A los diez años, o muy poco antes, me
interesé en el boxeo. Ya he escrito que ese gusto nació por acompañar a mi
padre en las funciones sabatinas transmitidas por televisión desde la Arena
Coliseo, el “embudo coliseíno”, como le decían Jorge Alarcón y Antonio Andere,
para mí la dupla más destacada de relatores boxísticos que en el mundo ha
habido. Durante años y años vi box los sábados por la noche, aquel box en el
que se sentía aún la impronta del barrio, el aroma a verdadero sacrificio para
llegar al estrellato. Cada dos o tres meses, además, había alguna función
internacional y no la omitíamos. En vivo vi, por citar algunos nombres, a (el último
Púas) Olivares, Nápoles, Zárate, Zamora, Pintor, Sal Sánchez, Pipino, Limón,
Villasana, Zaragoza, Canto, Ursúa y muchos otros hasta que el “pago por evento”
arruinó todo. Durante la mejor época de Chávez, como sabemos, el gángster Don
King ya administraba de otro modo la difusión del boxeo, así que perdí algo de
interés.
Las funciones sabatinas de la Coliseo
cesaron en algún momento, no recuerdo cuándo exactamente, y con eso se fue una
etapa importante de mi afición al box. Por aquellas épocas también —hablo del
paso de los setenta a los ochenta— vi peleas internacionales de tronido, muchas
de ellas con la participación de mexicanos. Inolvidables fueron las de Pipino
(contra Hearns) y Salvador Sánchez (contra Wilfredo Gómez), ambos de gran
arrastre. Vi también, claro, funciones que no involucraban a compatriotas, como
las de Hearns-Leonard, Argüello-Pryor o Leonard-Durán, aquel vergonzoso pleito
en el que Manos de Piedra prácticamente dio la espalda, se rajó ante el
velocísimo wélter norteamericano.
Entre las peleas internacionales que no
olvido están las de Muhammad Alí, incluida la fársica contra el luchador nipón Antonio
Inoki.
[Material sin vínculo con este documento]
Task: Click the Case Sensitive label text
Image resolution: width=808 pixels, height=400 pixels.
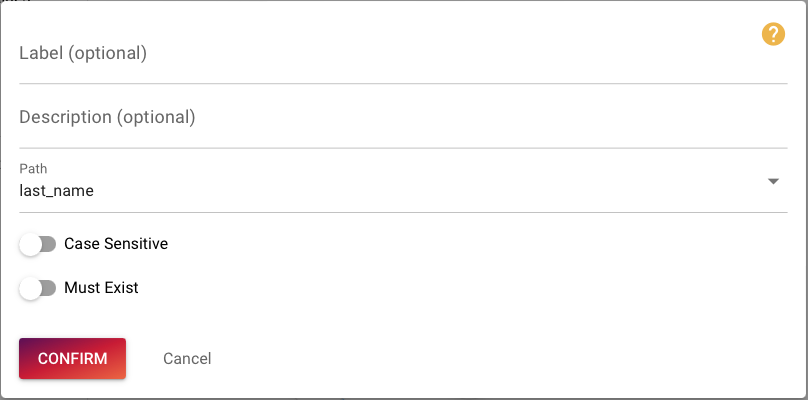Action: click(116, 244)
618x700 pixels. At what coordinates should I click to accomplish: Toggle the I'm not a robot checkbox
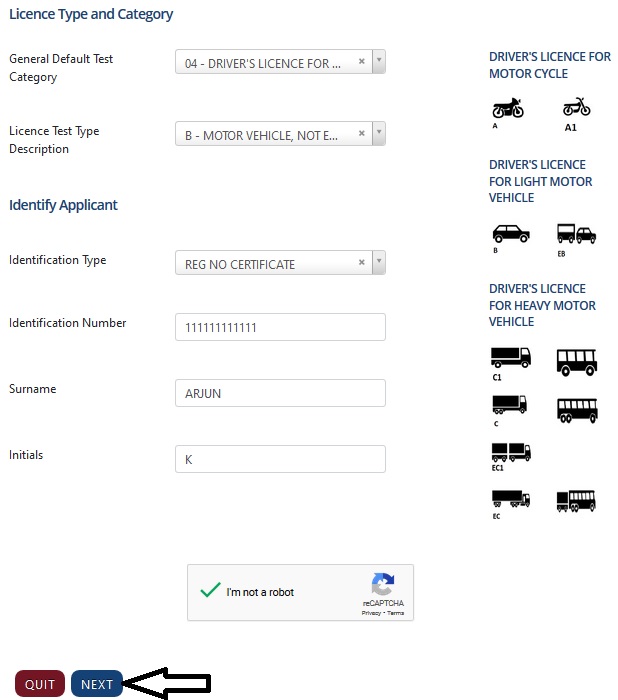[x=210, y=591]
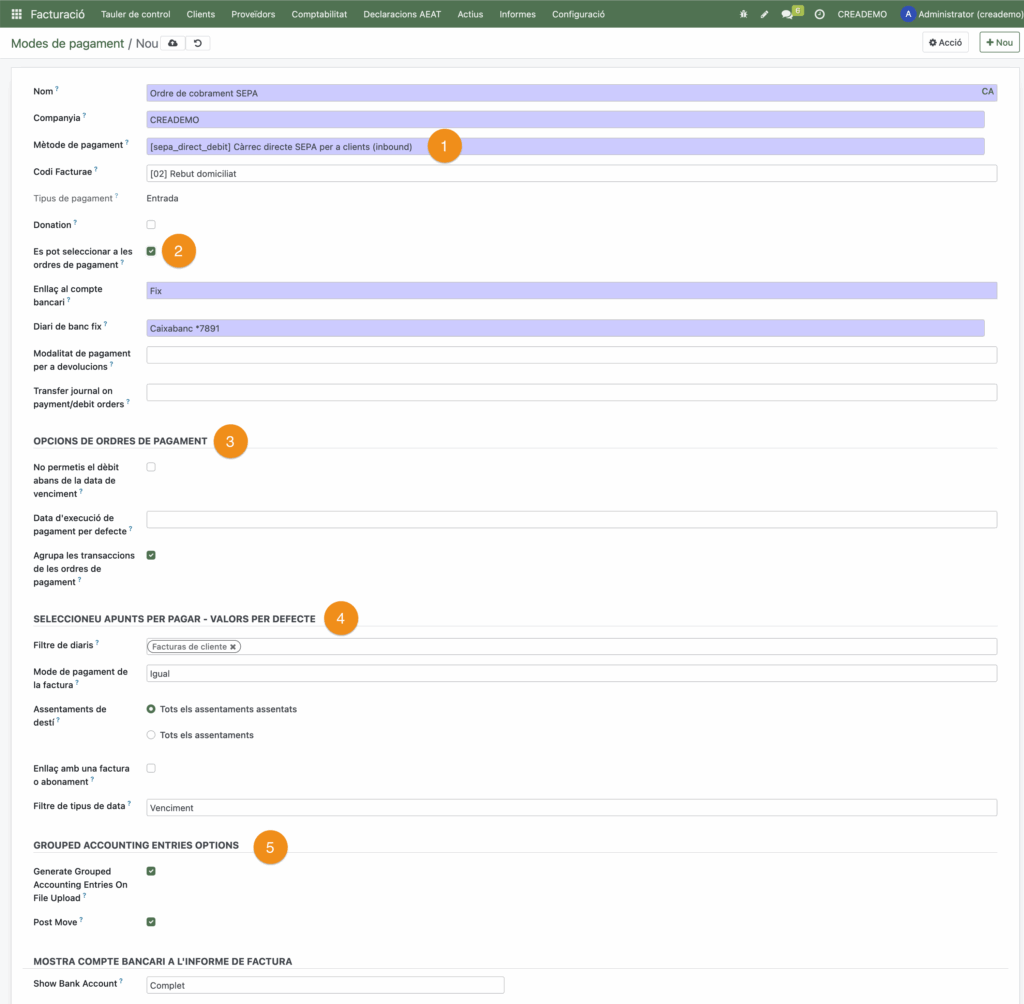Open the apps grid menu
1024x1004 pixels.
(16, 14)
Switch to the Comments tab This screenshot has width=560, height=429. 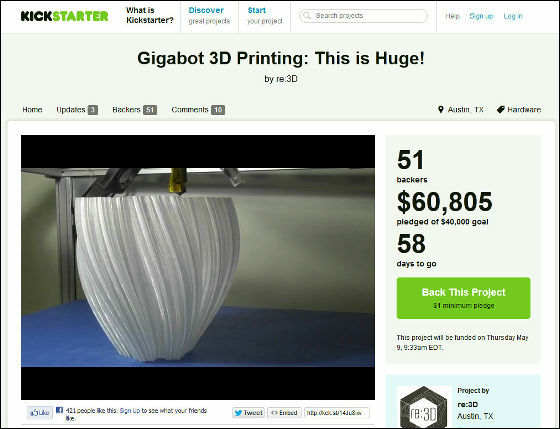tap(198, 110)
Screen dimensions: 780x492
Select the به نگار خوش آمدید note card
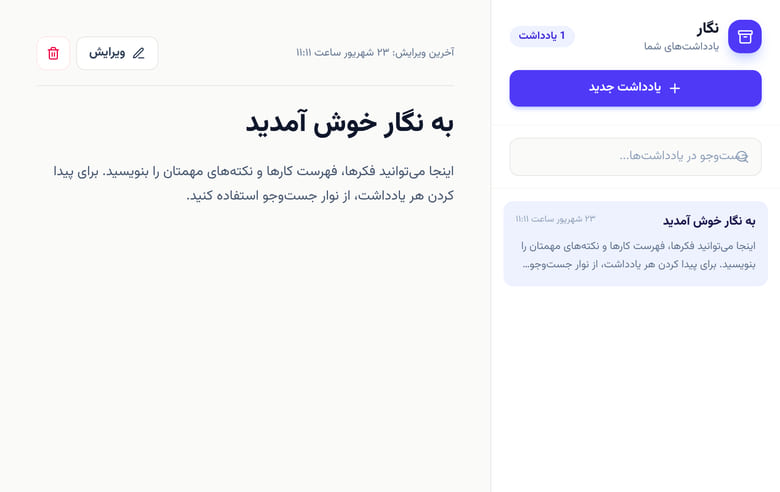coord(635,244)
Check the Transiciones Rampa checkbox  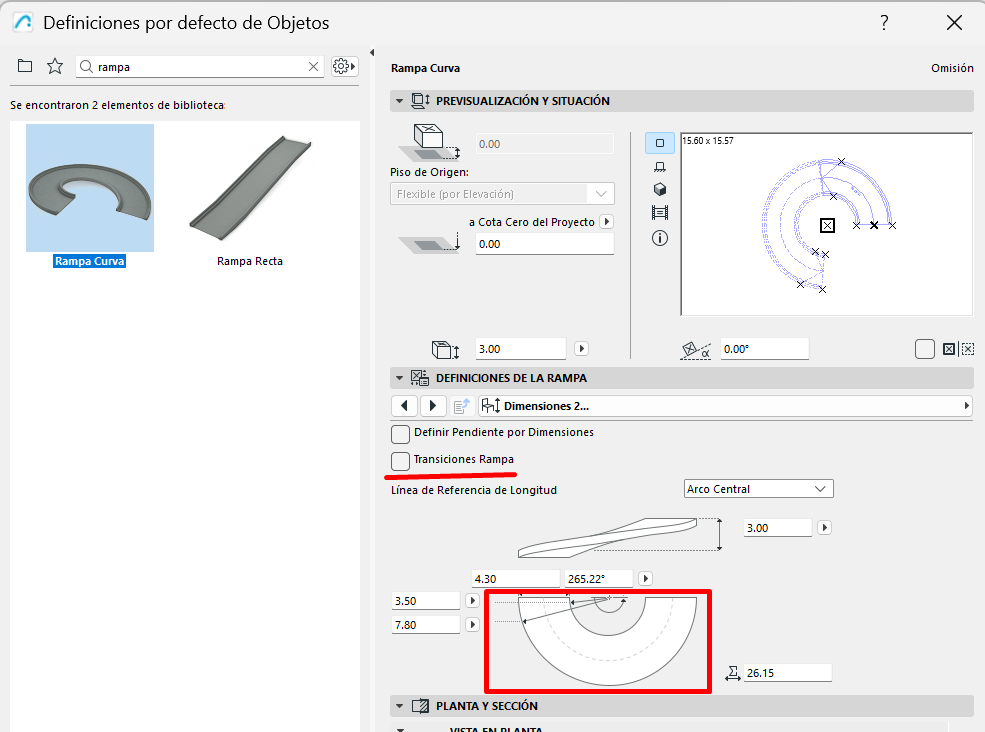click(x=400, y=460)
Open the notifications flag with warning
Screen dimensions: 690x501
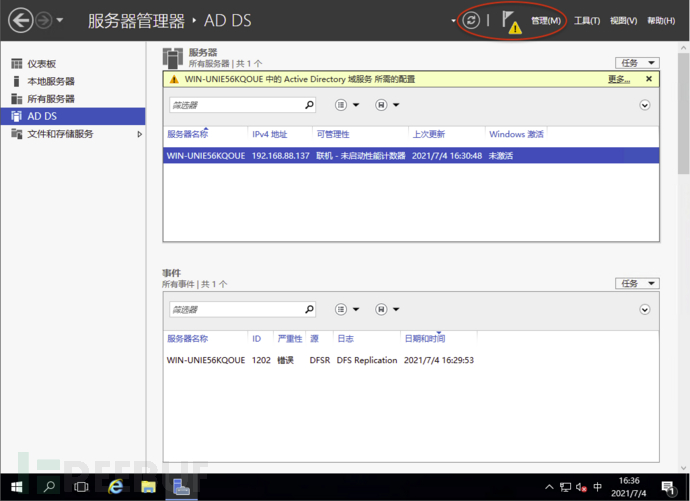tap(510, 22)
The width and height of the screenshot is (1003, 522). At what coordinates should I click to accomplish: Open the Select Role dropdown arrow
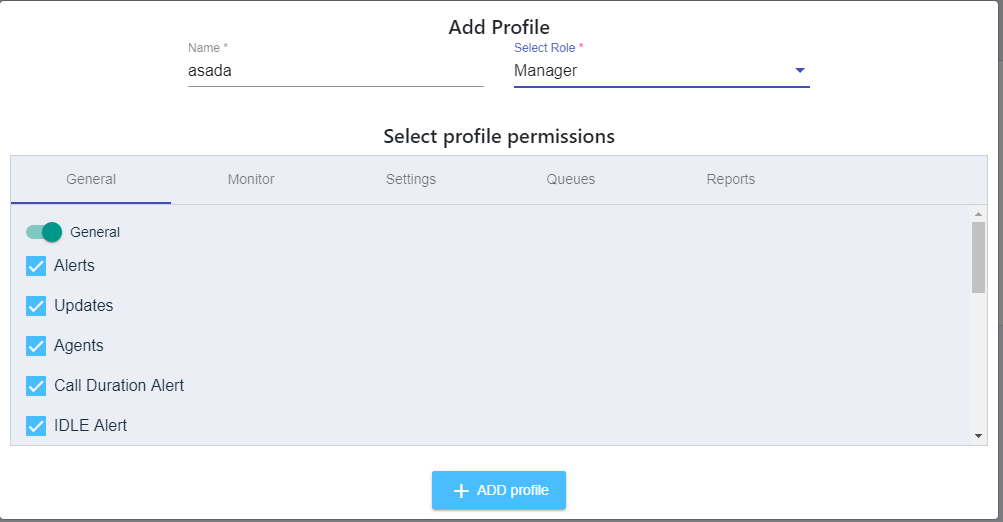799,71
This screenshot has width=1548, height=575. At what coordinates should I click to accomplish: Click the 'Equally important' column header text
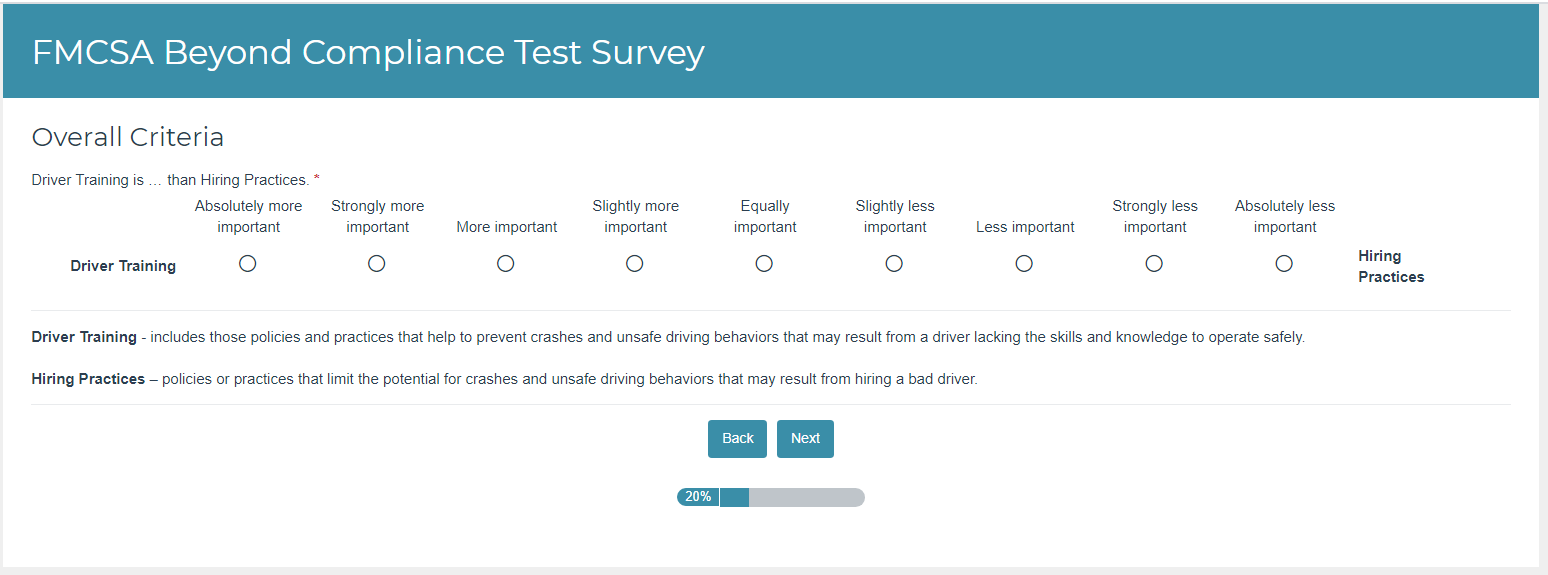765,216
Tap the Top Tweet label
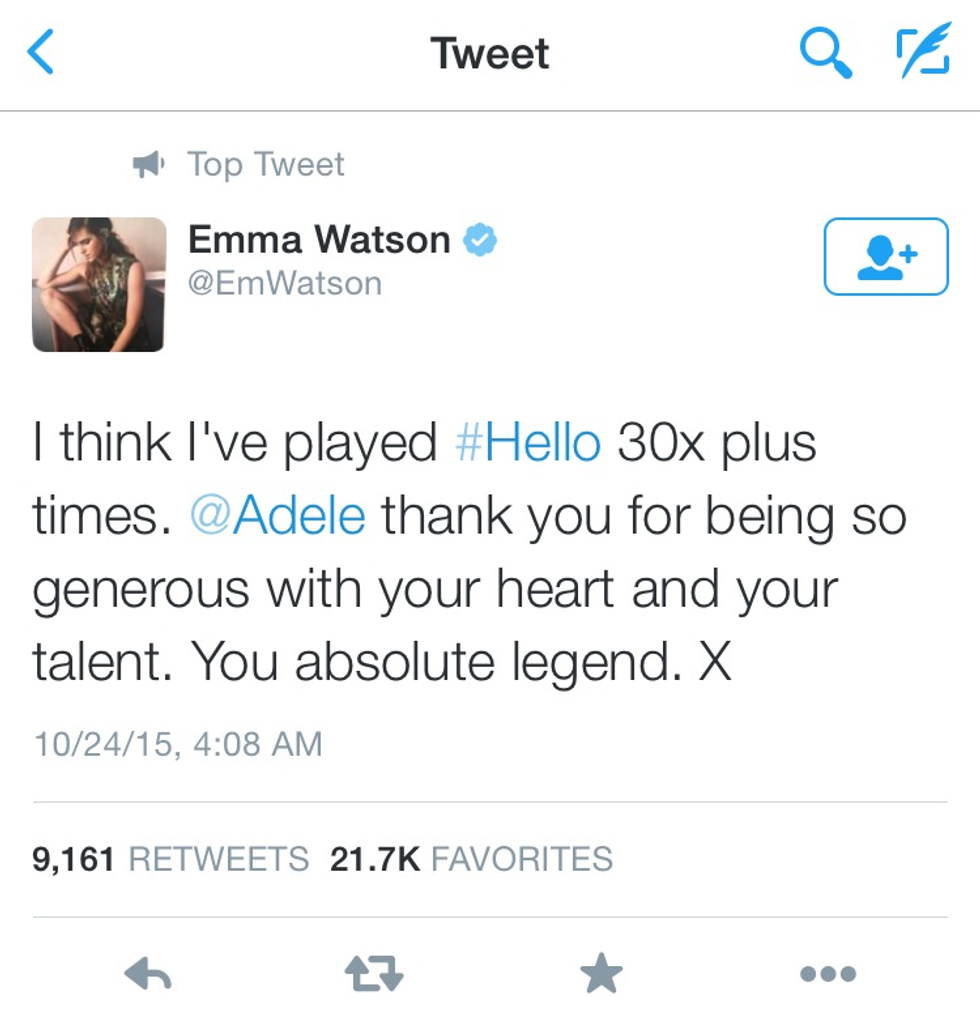The image size is (980, 1030). pos(265,164)
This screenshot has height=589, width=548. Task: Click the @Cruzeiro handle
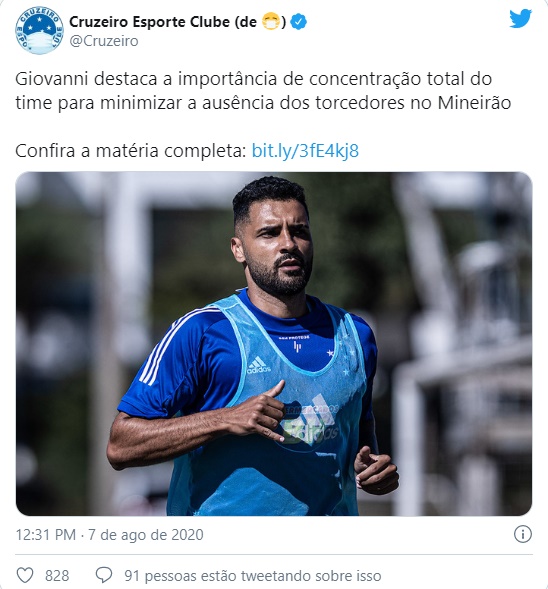click(104, 41)
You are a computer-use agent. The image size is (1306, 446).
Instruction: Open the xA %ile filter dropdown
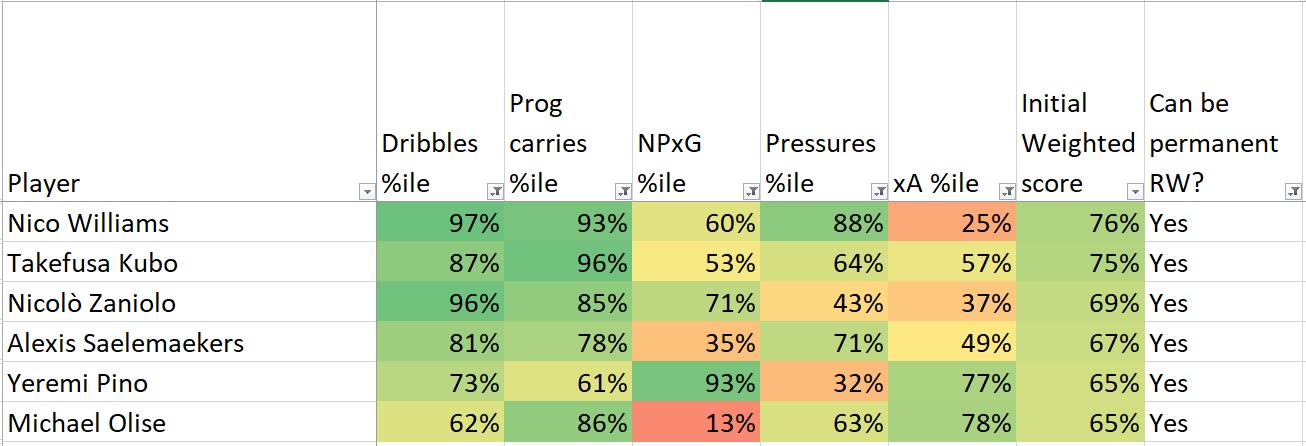[1006, 191]
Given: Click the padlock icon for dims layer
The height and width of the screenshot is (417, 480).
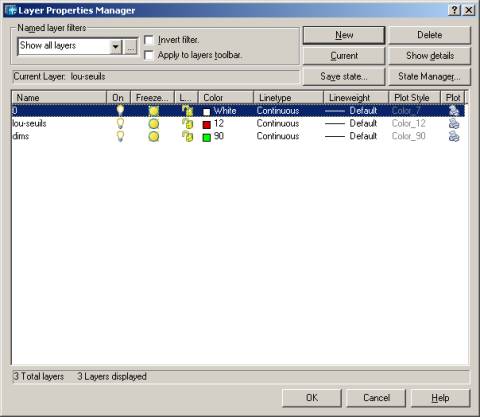Looking at the screenshot, I should point(187,136).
Lamentablemente sólo lo vi en vivo en su decadencia, con algunas lonjas, sin
la rapidez de puños, sin los quiebres de cintura ni la soltura de piernas que
lo hicieron el mejor (“el más grande”) apenas cinco años atrás. Recuerdo,
por ejemplo, sus pleitos en el amanecer de los ochenta contra Holmes y Berbick.
En ambos se veía ya pesado, lento, sin fuerza en la pegada. Conservaba, eso sí,
la pasmosa técnica de eludir mandobles con movimientos de cintura hacia atrás,
sobre todo cuando podía recargarse en las cuerdas. Aunque recibó demasiados golpes, no lo
humillaron al grado de noquearlo y dejarlo inconsciente, pero era claro que su
mejor época ya se había ido. Ese fue el Alí que vi en vivo.
Mucho antes de que Youtube tuviera todo,
en repeticiones de la misma tele pude gozar de los mejores momentos impresos por
Alí en la historia del boxeo. Dos peleas hubiera querido ver en vivo. La
primera, aquella contra Óscar Bonavena en la que Ringo le pegó un susto al inicio del combate (el argentino, por
cierto, fue uno de los pocos que, creo, le ganó a la hora de las burlas para
calentar publicitariamente la pelea); la segunda, obvio, la más importante
y acaso una de las mejores de todos los tiempos: la que ganó frente a George
Foreman en Kinsasa.
Mucho, muchísimo se ha destacado ahora su
flanco de figura pública, su rostro (por decirlo así, muy laxamente) político.
No soy de tomar en serio esas mezclas entre lo deportivo y lo otro, y es por
eso mismo que puedo gozar a Maradona sin necesidad de subrayar sus opiniones (así como disfruto a Borges sin hacer demasiado caso a las ocurrencias que de
manera intencional o forzada por la prensa hizo sobre la democracia, el periodismo, las dictaduras y etcétera).
Muhammad Alí, o Cassius Clay, como queramos, fue
un gran, un inmenso boxeador, quizá el más técnico y contundente (a la vez) que
haya pisado un cuadrilátero hasta ahora. Pedirle más atributos me parece excesivo,
pasto fácil para una interminable e innecesaria polémica.